Mon père, lui, n’a jamais parlé l’italien parce que ses parents lui ont toujours parlé en anglais. Mes grands-parents, quant à eux, parlaient l’italien, mais seulement avec leurs parents — les premiers dans notre famille à arriver directement de l’ancien pays — qui, eux, parlaient un dialecte du sud de l’Italie.

C’est d’ailleurs mes arrière-grands-parents qui ont encouragé leurs enfants à favoriser l’anglais, la langue acceptée et acceptable de l’époque dans la petite ville forestière de Sault Ste. Marie, en Ontario. Trois générations plus tard, ça prend plus qu’un petit effort pour parler la langue de mes ancêtres.

PHOTO FOURNIE PAR L’AUTEURE

Joseph Scarfone, grand-père de l’auteure Olivia Collette, et ses frères et sœurs. Il s’agit de la première génération de la famille Scarfone née au Canada.

C’est pourquoi je suis étrangère en Italie. C’est cool de me retrouver parmi des gens qui partagent mon histoire, mais j’aimerais quasiment pouvoir leur dire que je suis n’importe quoi sauf Italienne. Parce qu’au moment où j’ouvre la bouche, j’ai l’accent d’une Américaine qui ne sait pas rouler ses R ni où mettre l’accent dans certains mots pourtant simples. Je lis bien l’italien et ma compréhension est assez forte, mais quand je parle, j’ai un vocabulaire enfantin parce que je manque de pratique.

Certes, il y a beaucoup d’Italiens à Montréal, mais ils me parlent rarement en italien parce que tout comme ma famille, en arrivant ici, c’était découragé et quelques générations plus tard, c’est l’anglais ou le français qui domine.
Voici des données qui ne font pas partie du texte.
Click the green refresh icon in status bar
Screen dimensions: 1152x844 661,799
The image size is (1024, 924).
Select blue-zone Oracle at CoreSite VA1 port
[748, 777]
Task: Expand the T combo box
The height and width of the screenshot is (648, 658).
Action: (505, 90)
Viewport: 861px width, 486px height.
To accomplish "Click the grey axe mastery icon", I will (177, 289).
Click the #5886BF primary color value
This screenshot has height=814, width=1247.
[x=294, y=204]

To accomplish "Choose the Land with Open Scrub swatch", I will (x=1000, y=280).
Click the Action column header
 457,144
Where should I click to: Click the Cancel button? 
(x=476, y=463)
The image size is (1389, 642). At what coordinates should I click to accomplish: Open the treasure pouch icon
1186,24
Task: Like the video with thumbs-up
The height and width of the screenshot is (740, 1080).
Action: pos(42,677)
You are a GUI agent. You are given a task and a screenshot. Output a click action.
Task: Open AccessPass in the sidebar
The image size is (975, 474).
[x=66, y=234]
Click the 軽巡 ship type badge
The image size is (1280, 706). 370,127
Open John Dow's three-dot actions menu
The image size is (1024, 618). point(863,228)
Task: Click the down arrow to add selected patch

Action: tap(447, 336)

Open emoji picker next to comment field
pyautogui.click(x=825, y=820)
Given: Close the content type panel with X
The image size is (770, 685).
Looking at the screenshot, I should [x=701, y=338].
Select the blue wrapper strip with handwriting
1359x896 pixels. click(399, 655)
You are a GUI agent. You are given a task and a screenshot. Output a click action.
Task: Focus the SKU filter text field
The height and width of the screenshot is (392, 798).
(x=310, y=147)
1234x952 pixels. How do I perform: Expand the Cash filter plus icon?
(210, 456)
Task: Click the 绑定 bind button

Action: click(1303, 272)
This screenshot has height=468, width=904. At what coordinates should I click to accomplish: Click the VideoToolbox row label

Nous sommes nombreux à avoir perdu ce lien avec notre histoire, notre culture, nos familles. Mais le truc, c’est que quand on arrive dans un pays où la langue officielle ne correspond pas à notre langue maternelle, on ne peut simplement pas offrir aux enfants les meilleures chances sans sacrifier la langue patrimoniale.

C’est un choix difficile que chaque famille immigrante connaît intimement et ce choix se fait avant de mettre les pieds sur la nouvelle terre.

Dans la maison où ma grand-mère a grandi, les enfants ne parlaient pas l’anglais avec leurs parents. Mais ma grand-mère et ses frères et sœurs parlaient anglais entre eux, et l’anglais est rapidement devenu la langue dominante de chacun. C’est en anglais qu’ils ont appris à faire des blagues, à communiquer des idées complexes, à évacuer leurs émotions. C’est en anglais qu’ils ont décrypté le monde pour les enfants qu’ils ont élevés à leur tour. C’est en anglais que leurs petits-enfants ont appris l’histoire de leurs origines italiennes.

Ces jours-ci, la CAQ tente de semer la chicane autour du fait que moins de gens parlent français à la maison au Québec.1 Mais la manchette de cette statistique a beaucoup déformé le contexte. Il s’agit en grande partie de foyers où résident de nouveaux arrivants et leurs familles, et où les parents risquent de ne pas pouvoir s’exprimer couramment en français en six mois.

Cependant, ces parents-là vont exiger que leurs enfants soient inscrits dans des écoles francophones et encourageront leurs enfants à utiliser le français autant que possible. Ces enfants serviront peut-être même de traducteurs pour leurs parents, parce que la survie d’une famille immigrante dépend de l’assimilation rapide et efficace des jeunes.

Ces jeunes pourront parler la langue de leurs ancêtres à la maison et le français partout ailleurs, mais ça se peut fort bien que ça ne se transmette pas à la prochaine génération. Ainsi, un seul ménage allophone donnera naissance à deux, peut-être trois ménages francophones.

Remarquez que ce n’est pas la loi 96 qui assurera que les foyers allophones perdent ce lien avec leurs langues maternelles dans une ou deux générations. La réalité des immigrants le fait tout seul depuis des siècles.